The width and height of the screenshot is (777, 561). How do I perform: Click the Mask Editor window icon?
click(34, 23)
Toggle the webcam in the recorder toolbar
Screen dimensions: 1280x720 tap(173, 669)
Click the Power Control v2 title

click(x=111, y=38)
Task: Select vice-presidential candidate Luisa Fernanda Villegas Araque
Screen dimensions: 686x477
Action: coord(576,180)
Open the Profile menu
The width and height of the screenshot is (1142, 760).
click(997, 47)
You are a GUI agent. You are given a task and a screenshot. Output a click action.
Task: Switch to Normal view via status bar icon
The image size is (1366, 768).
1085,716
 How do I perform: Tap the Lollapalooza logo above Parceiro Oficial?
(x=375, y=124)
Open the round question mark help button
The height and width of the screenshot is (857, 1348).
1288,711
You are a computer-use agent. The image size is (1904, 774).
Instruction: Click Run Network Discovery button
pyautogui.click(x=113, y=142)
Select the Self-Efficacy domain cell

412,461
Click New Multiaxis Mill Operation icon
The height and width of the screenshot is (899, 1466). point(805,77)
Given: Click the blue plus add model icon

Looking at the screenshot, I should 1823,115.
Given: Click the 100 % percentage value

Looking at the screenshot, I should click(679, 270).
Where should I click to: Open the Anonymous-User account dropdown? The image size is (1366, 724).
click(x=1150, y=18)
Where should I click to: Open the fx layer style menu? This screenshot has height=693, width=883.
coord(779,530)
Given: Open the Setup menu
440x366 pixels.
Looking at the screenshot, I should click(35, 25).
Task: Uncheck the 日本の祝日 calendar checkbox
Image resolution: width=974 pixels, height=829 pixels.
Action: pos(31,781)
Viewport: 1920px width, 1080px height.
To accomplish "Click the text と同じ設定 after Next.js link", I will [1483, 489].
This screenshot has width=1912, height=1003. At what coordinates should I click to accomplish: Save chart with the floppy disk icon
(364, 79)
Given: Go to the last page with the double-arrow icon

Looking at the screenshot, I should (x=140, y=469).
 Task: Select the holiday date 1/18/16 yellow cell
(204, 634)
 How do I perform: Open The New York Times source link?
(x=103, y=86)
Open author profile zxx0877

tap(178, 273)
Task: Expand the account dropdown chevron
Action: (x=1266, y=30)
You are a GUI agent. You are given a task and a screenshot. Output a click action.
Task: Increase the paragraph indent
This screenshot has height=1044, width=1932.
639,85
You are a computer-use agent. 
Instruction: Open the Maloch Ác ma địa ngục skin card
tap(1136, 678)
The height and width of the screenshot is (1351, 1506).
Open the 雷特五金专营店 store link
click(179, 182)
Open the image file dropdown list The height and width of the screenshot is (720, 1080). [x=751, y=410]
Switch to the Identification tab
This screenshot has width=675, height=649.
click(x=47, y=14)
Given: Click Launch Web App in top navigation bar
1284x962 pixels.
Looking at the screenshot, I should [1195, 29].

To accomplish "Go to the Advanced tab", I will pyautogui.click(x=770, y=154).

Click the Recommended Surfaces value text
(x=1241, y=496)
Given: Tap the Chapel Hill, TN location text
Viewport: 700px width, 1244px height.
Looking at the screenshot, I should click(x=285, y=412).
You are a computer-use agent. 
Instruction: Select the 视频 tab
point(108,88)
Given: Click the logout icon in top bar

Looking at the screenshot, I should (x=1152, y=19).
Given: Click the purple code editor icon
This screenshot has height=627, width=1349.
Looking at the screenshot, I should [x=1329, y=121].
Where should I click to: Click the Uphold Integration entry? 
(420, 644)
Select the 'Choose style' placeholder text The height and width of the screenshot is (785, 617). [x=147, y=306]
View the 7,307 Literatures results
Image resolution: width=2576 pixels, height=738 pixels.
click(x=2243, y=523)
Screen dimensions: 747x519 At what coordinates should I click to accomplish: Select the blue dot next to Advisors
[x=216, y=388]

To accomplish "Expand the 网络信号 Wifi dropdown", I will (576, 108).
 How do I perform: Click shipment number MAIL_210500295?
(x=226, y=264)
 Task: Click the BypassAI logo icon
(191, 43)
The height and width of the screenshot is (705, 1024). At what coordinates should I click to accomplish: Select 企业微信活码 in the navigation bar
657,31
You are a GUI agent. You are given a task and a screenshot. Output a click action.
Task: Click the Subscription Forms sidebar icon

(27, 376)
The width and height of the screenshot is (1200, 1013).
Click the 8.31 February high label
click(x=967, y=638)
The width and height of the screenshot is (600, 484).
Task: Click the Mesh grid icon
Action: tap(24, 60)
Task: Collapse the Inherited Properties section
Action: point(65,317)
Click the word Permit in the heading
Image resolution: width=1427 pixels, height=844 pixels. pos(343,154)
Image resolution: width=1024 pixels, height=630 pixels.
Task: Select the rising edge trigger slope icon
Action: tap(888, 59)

-----

| Your instructions |
Could you restate word for word the lines above, from the one that contains "Switch to the Identification tab" through the one that contains "Given: Click the purple code editor icon", and no others?

| Solution |
Switch to the Identification tab
This screenshot has width=675, height=649.
click(x=47, y=14)
Given: Click Launch Web App in top navigation bar
1284x962 pixels.
Looking at the screenshot, I should [1195, 29].

To accomplish "Go to the Advanced tab", I will pyautogui.click(x=770, y=154).

Click the Recommended Surfaces value text
(x=1241, y=496)
Given: Tap the Chapel Hill, TN location text
Viewport: 700px width, 1244px height.
Looking at the screenshot, I should click(x=285, y=412).
You are a computer-use agent. 
Instruction: Select the 视频 tab
point(108,88)
Given: Click the logout icon in top bar

Looking at the screenshot, I should (x=1152, y=19).
Given: Click the purple code editor icon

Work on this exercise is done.